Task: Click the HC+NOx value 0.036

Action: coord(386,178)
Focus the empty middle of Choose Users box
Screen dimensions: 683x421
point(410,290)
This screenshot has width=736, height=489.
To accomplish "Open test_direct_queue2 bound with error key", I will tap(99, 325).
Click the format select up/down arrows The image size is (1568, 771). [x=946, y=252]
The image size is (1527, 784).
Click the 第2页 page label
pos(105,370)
=====
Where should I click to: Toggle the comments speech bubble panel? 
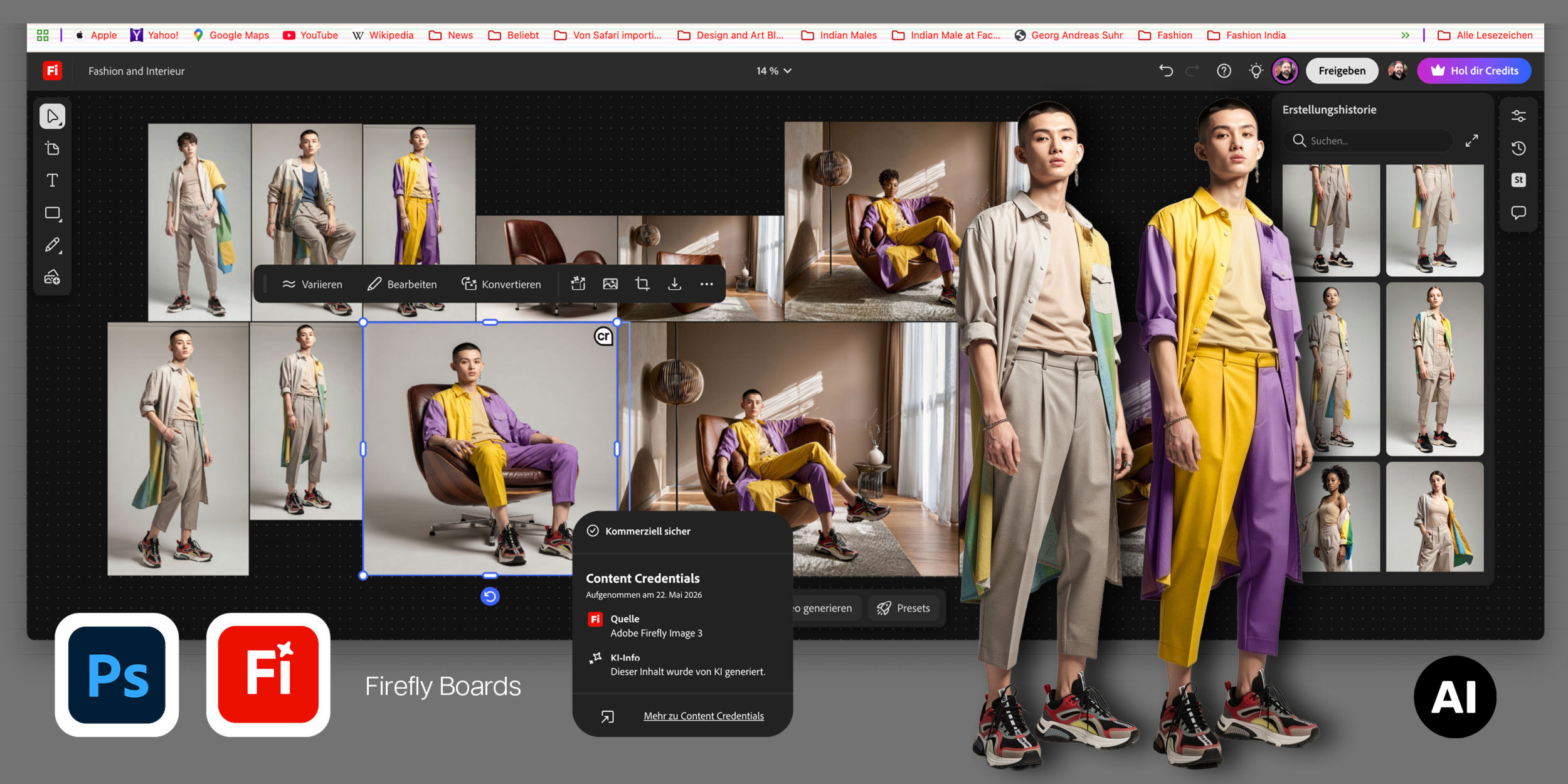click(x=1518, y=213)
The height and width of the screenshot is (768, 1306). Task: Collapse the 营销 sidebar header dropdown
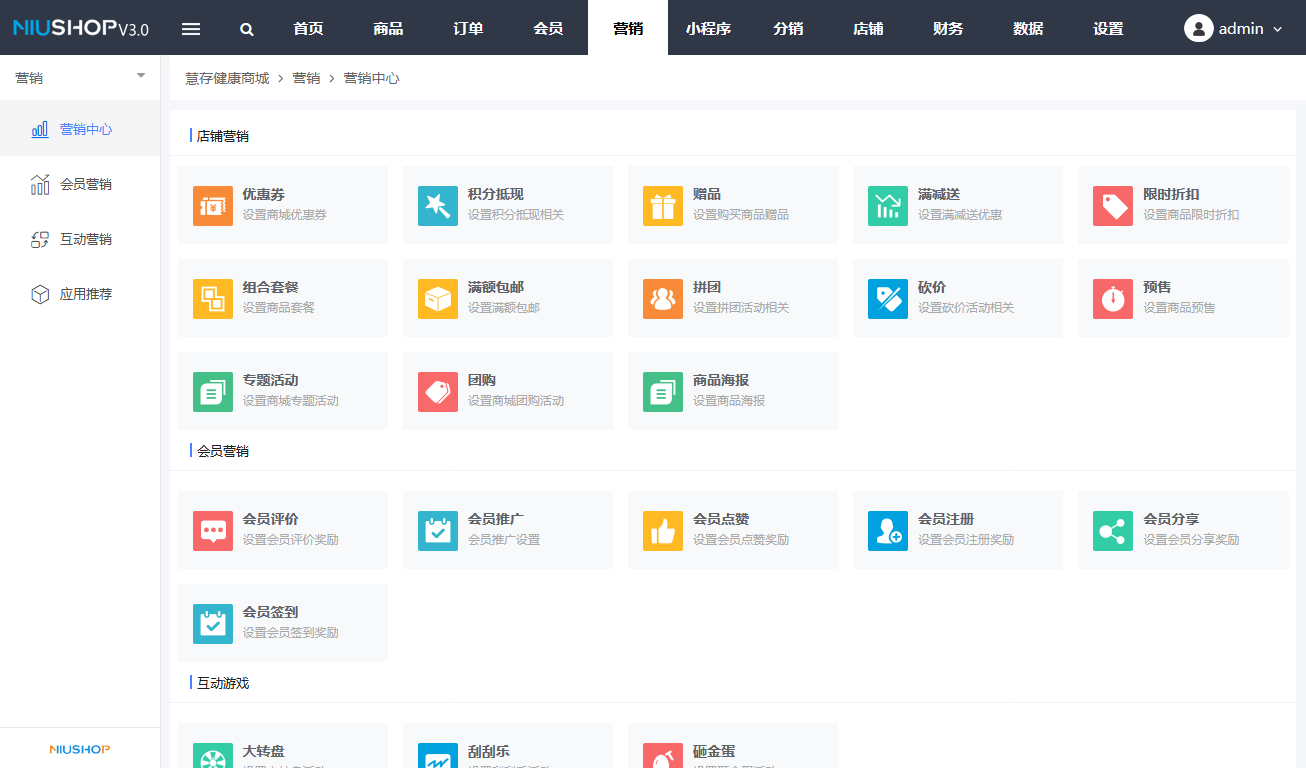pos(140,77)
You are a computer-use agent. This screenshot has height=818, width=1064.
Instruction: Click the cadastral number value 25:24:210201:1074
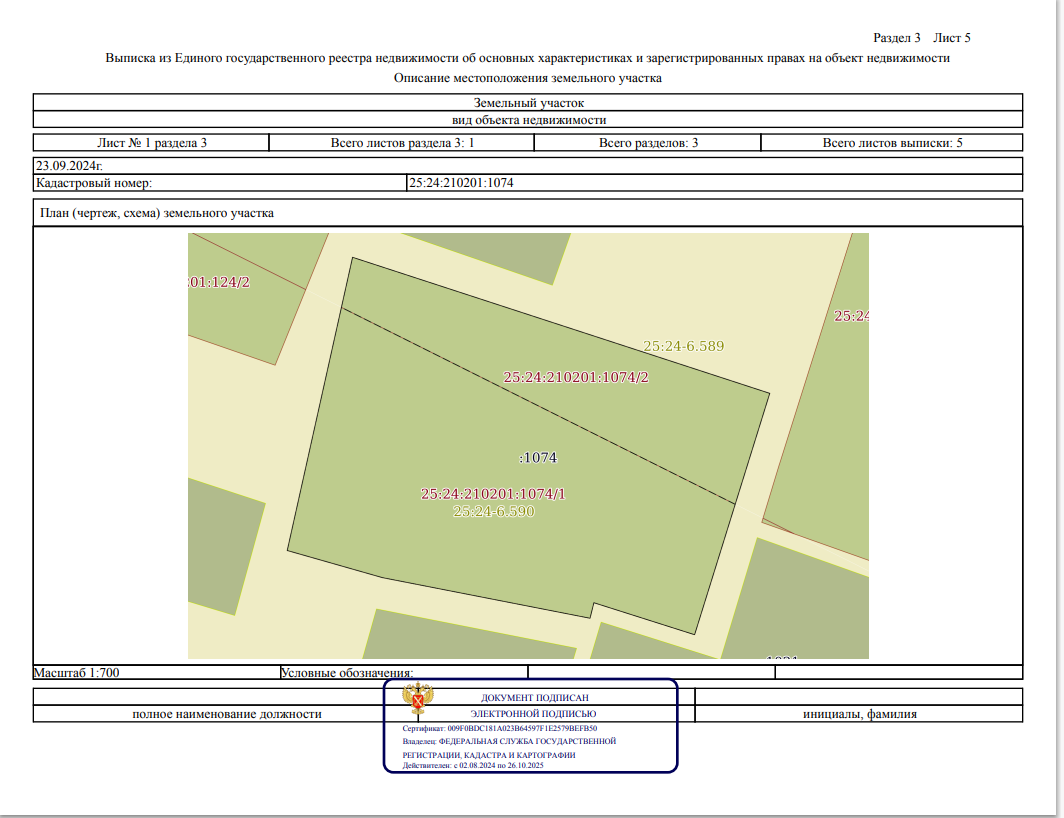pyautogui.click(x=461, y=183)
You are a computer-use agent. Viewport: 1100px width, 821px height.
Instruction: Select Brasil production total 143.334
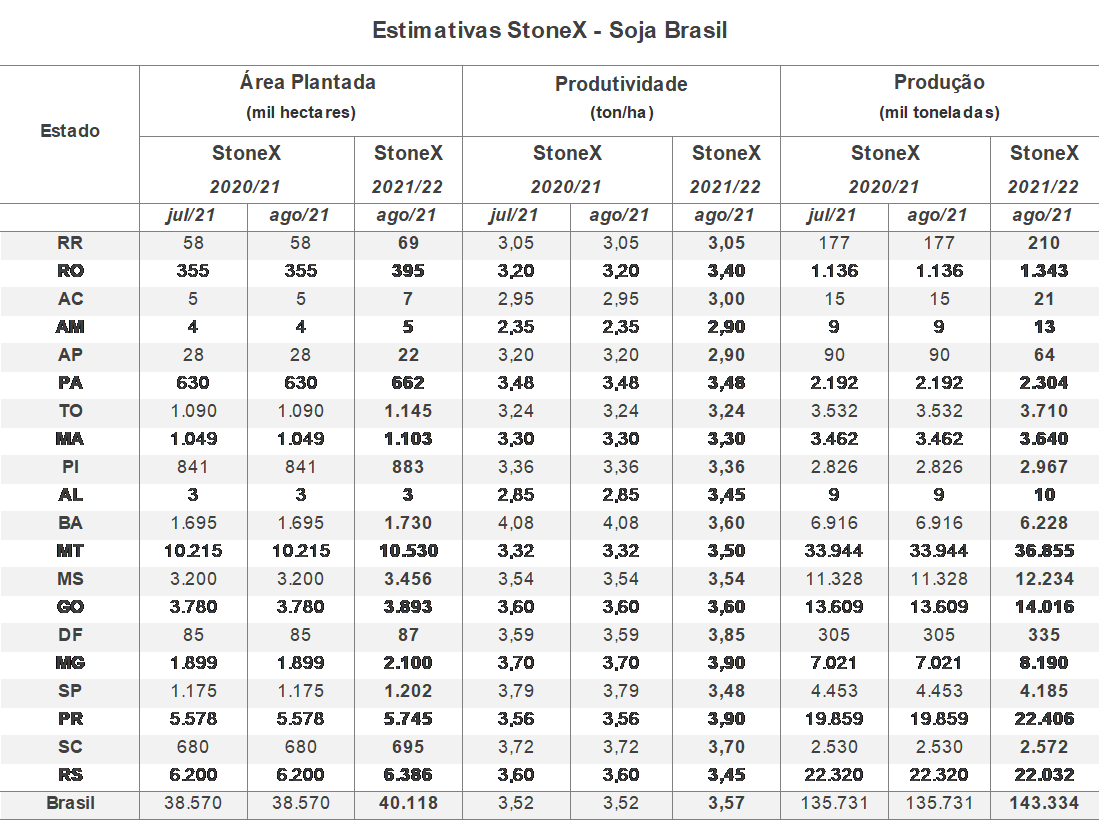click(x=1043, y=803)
=====
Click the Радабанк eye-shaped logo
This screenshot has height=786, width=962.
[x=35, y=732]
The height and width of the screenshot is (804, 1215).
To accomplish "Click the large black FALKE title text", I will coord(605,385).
=====
### EXERCISE REQUIREMENTS
Can you rewrite only the part that opens with the line containing "Click the Радабанк eye-shaped logo" and closes with the line containing "I will coord(605,385).", putting "bold black" in place of "large black" and keeping everything else the same?

### FINAL ANSWER
Click the Радабанк eye-shaped logo
This screenshot has height=786, width=962.
[x=35, y=732]
The height and width of the screenshot is (804, 1215).
To accomplish "Click the bold black FALKE title text", I will coord(605,385).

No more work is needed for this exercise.